Monsieur Edgar possédait une échoppe dans laquelle, dès potron-minet et jusqu’au crépuscule, se succédaient d’étranges clients. Inquiets, pressés, parfois agacés, tous répétaient la même litanie : Des mots, il nous faut des mots !
Un jeune homme le supplia ainsi :
– Sortez-moi de cette galère ! J’ai acheté pour mon amie un boîtier qui diffuse de la musique et la suivra partout. Mais comment le lui dire ? C’est un wak… Un walkmm…
– Grands dieux ! Laissez-moi arranger cela sans attendre, s’écria monsieur Edgar.
Il se faufila dans son arrière-boutique. Une poignée de secondes s’écoula avant qu’il ne revienne avec un mot inscrit sur un papier.
– Un ba-la-deur ? Génial ! Merci.
Le client, en sortant, croisa un quadragénaire visiblement excédé.
– Ma mère me reprochait mes cravates, mes costumes, ma voiture de sport ! Désormais, ce sont mes sorties, mes voyages.
– Vous prétendez que cela va crescendo ? lui souffla monsieur Edgar.
– Oui. Enfin, elle m’escagasse. Elle ne cesse de passer d’une chaîne à l’autre. Elle saute d’un sujet à l’autre, va de la cuisine au salon, puis revient et repart. Toujours à…à…

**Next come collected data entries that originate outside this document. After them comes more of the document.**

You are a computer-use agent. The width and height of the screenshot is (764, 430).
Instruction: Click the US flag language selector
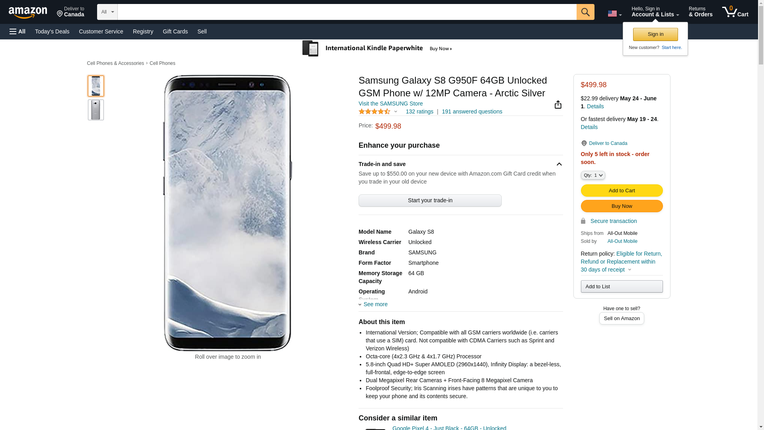point(614,14)
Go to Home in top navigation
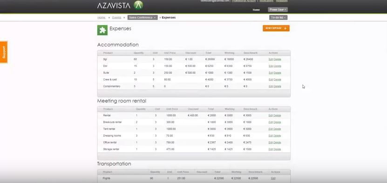387x183 pixels. [x=256, y=10]
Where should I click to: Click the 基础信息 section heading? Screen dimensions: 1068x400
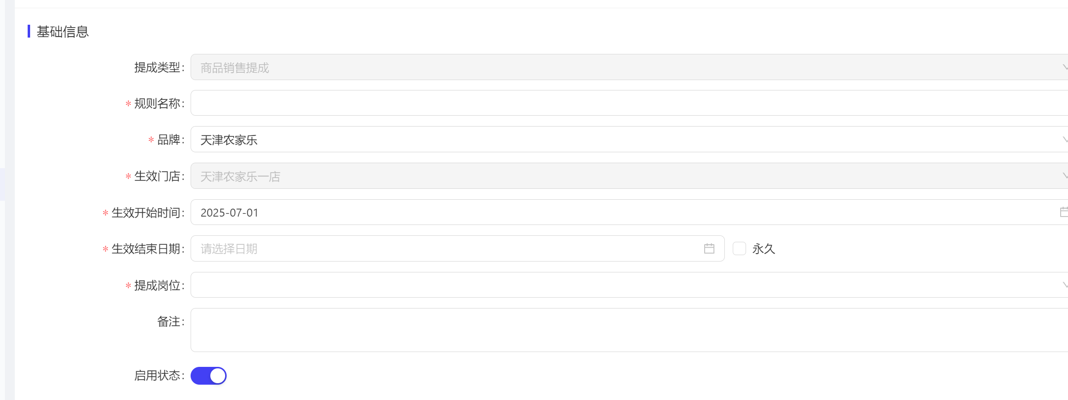click(62, 32)
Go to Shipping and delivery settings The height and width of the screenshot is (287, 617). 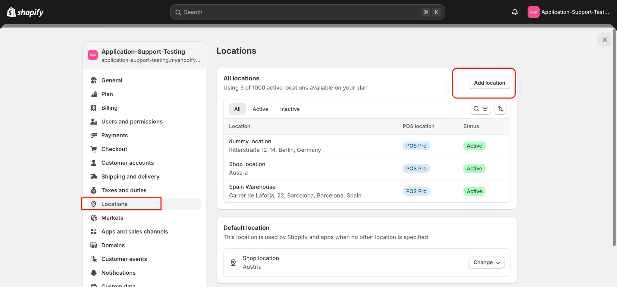click(x=130, y=176)
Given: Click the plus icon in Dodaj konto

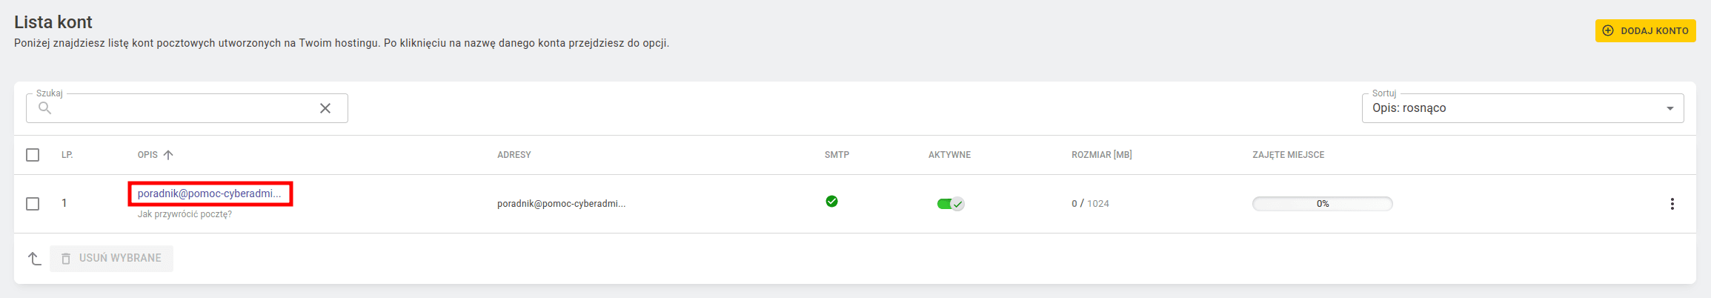Looking at the screenshot, I should click(x=1608, y=30).
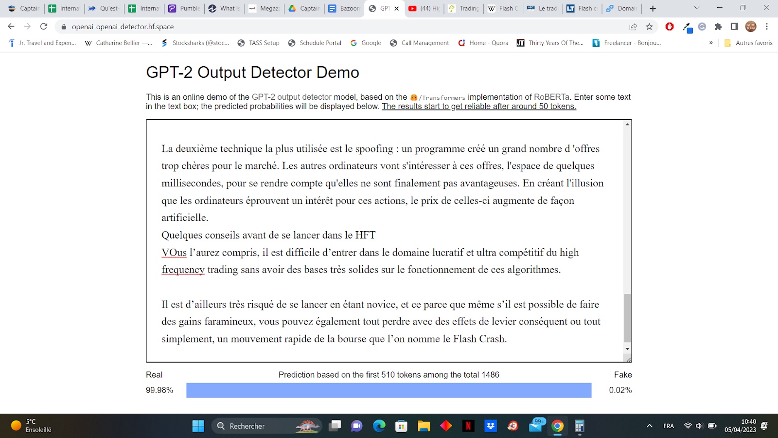Show hidden bookmarks with double chevron
This screenshot has width=778, height=438.
point(711,43)
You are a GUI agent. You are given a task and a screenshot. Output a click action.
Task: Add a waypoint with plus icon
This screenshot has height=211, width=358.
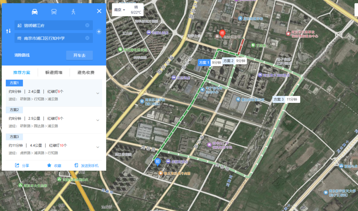click(98, 32)
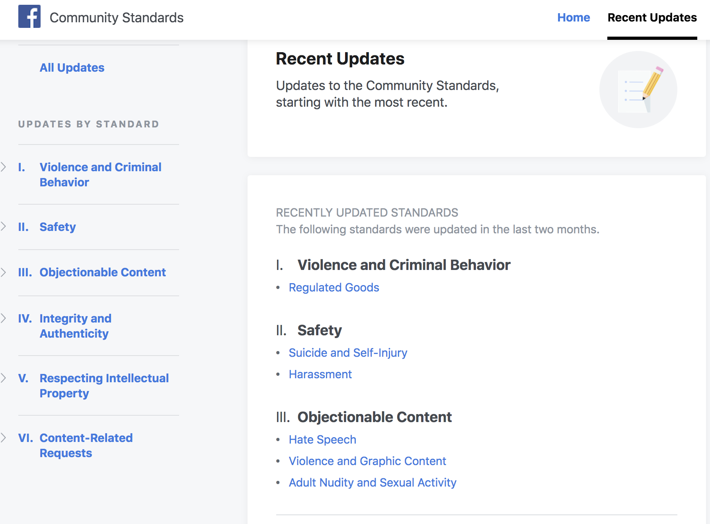
Task: Expand Respecting Intellectual Property chevron
Action: [x=4, y=378]
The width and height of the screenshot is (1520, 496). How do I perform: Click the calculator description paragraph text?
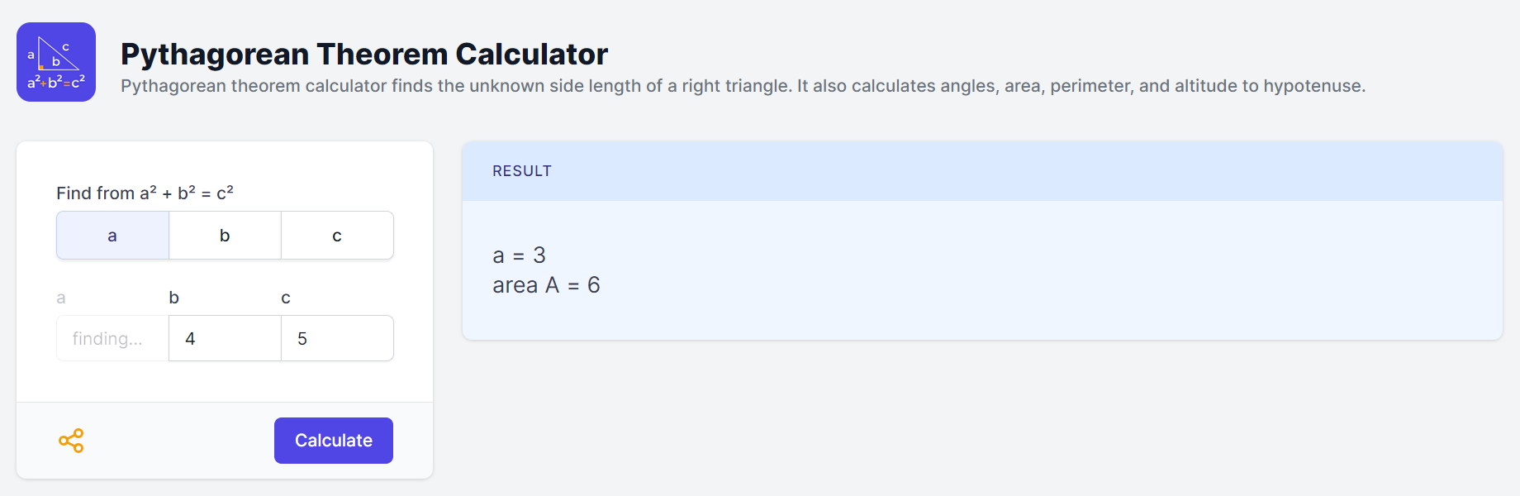tap(742, 86)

Le malheureux en perdait ses mots, à moins que celui-là ne lui fasse défaut ? Monsieur Edgar s’esquiva un bref instant et bientôt le client découvrit :
Zapper. Comme : Happer ? Râper ? Taper ?
– Comme « to Zap ». Arrivant tout droit du fier pays à la bannière étoilée.
L’homme se rengorgea, le son lui plaisait. Un « good bye » sonore salua son départ.
Une femme, brune, élégante, entra à son tour et ses talons aiguilles arpentèrent le parquet du magasin. Monsieur Edgar escortait, du regard, la pulpeuse silhouette et, cette fois, il n’attendit pas pour se livrer à son habituel trajet. Son visage s’éclaira quand il vit les six lettres imprimées sur la feuille.
La femme vint se planter devant lui et l’apostropha sèchement :
– J’ignore la raison de ma présence en ces lieux si… particuliers, je n’ai à vrai dire aucun…
Mobile ? proposa Edgar.
– Je suis débordée de travail. Je crée des sculptures de métal que le vent agite, des…
– Mobiles, dit Edgar tout en opinant de la tête.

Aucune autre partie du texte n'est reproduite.